Continuei buscando solução extrajudicial, mas as relações com os advogados tampouco foram bem-sucedidas. Um dos advogados deixou de responder minhas mensagens depois que descobriu que o valor do contrato que eu e Raquel havíamos assinado era inferior a R$ 4 mil. Outro cobrou de imediato R$ 8 mil para dar início a um processo junto ao juizado de causas cíveis. Uma terceira advogada me perguntou se eu não tinha receio de deixar de ser contratado pelas editoras. Para falar a verdade, senti-me violentado novamente.

Espero que meu caso sirva para suscitar melhores práticas entre editoras e mostrar para tradutoras e tradutores a necessidade de defender seus direitos nas relações que estabelecem com as editoras.

Por último, houve consenso no grupo: se fosse com o autor, esse “erro” não aconteceria ou, no mínimo, o tratamento do erro seria diferente. O grupo ainda acordou que é necessária uma campanha para que a sociedade, editoras e editores, leitoras e leitores entendam como o ofício da tradução é essencial não só para a recepção de uma obra, como também para a transmissão e circulação do conhecimento, o que elas leem não é resultado apenas do trabalho do autor, mas também do ofício das tradutoras e tradutores.

(CT): Que tipo de iniciativa você acha que poderia ser importante para aumentar o reconhecimento de tradutores e tradutoras no Brasil?
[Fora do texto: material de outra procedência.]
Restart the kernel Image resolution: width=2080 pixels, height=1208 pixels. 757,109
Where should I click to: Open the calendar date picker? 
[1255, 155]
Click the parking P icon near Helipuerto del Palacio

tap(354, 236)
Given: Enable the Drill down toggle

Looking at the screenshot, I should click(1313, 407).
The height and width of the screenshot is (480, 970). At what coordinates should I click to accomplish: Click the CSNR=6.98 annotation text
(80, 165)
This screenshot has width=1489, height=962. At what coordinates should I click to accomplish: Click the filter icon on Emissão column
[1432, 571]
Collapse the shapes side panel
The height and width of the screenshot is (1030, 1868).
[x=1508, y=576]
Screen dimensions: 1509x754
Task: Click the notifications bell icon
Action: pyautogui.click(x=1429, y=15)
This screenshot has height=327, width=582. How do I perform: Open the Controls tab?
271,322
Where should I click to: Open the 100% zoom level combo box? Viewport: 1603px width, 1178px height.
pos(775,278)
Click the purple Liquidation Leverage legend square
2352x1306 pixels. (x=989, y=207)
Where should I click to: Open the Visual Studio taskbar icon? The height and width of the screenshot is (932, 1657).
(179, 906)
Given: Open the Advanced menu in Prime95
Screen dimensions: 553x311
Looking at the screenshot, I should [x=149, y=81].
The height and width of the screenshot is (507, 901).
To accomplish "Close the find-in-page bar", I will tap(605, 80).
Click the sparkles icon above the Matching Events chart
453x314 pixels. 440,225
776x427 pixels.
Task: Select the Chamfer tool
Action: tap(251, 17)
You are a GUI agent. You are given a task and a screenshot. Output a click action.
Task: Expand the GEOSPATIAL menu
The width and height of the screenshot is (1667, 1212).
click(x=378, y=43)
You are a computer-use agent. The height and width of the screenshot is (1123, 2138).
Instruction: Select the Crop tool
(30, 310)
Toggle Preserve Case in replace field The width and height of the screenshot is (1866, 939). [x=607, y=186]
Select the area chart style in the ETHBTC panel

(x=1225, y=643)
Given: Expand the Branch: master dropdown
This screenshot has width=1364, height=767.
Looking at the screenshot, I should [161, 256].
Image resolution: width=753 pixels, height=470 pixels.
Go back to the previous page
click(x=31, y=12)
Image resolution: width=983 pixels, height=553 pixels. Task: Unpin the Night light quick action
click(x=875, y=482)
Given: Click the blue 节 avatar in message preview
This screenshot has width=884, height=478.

(MJ): Essa questão foi relativamente respondida por ocasião do relato que fiz na pergunta anterior. Infelizmente, é apenas quando ocorre algo semelhante que a categoria se mobiliza. Isso quando o profissional de tradução consegue publicizar os crimes que se cometem sobre ele. Nem todos seriam bem-sucedidos nesse trabalho. Vejam os relatos a que tive acesso na luta que travei pela reparação da violação que a editora cometeu. O próprio fato de tornar públicas as adversidades a que estamos submetidos pode ser um início de um reconhecimento de tradutores e tradutoras. Primeiro, percebe-se que você não foi o único a sofrer esse abuso. Segundo, cria-se consciência da categoria, o que resulta em algumas práticas concretas de mobilização. Essa entrevista, por exemplo, resulta do que ocorreu. Não que você não pudesse me entrevistar por um motivo mais nobre, mas é certo que foi o fato de a editora publicar o livro com o nome de outro tradutor que nos levou a esse encontro. E nesses encontros conheci profissionais adoráveis, que também buscaram reparação e que me apresentaram iniciativas interessantes para a valorização da tradutora e do tradutor. Um exemplo me foi oferecido por Paula Abramo, tradutora de literatura brasileira no México e poeta: as infografias concebidas e elaboradas pela AMETLI (Associação Mexicana de Tradutores Literários), como esta:


“Los traductores deberán ser nombrados”

Outro encontro deu-se com a tradutora e pesquisadora Maria Barbara Florez Valdez. Ela soube do que aconteceu comigo e entrou em contato. Ela própria já passou duas vezes por experiência semelhante. Na primeira, deixaram de colocar o último sobrenome dela nos créditos de tradução; na segunda, adicionaram um acento que não existe a esse último sobrenome. O caso também foi tema de aula do curso de ética no bacharelado em tradução da UFPEL.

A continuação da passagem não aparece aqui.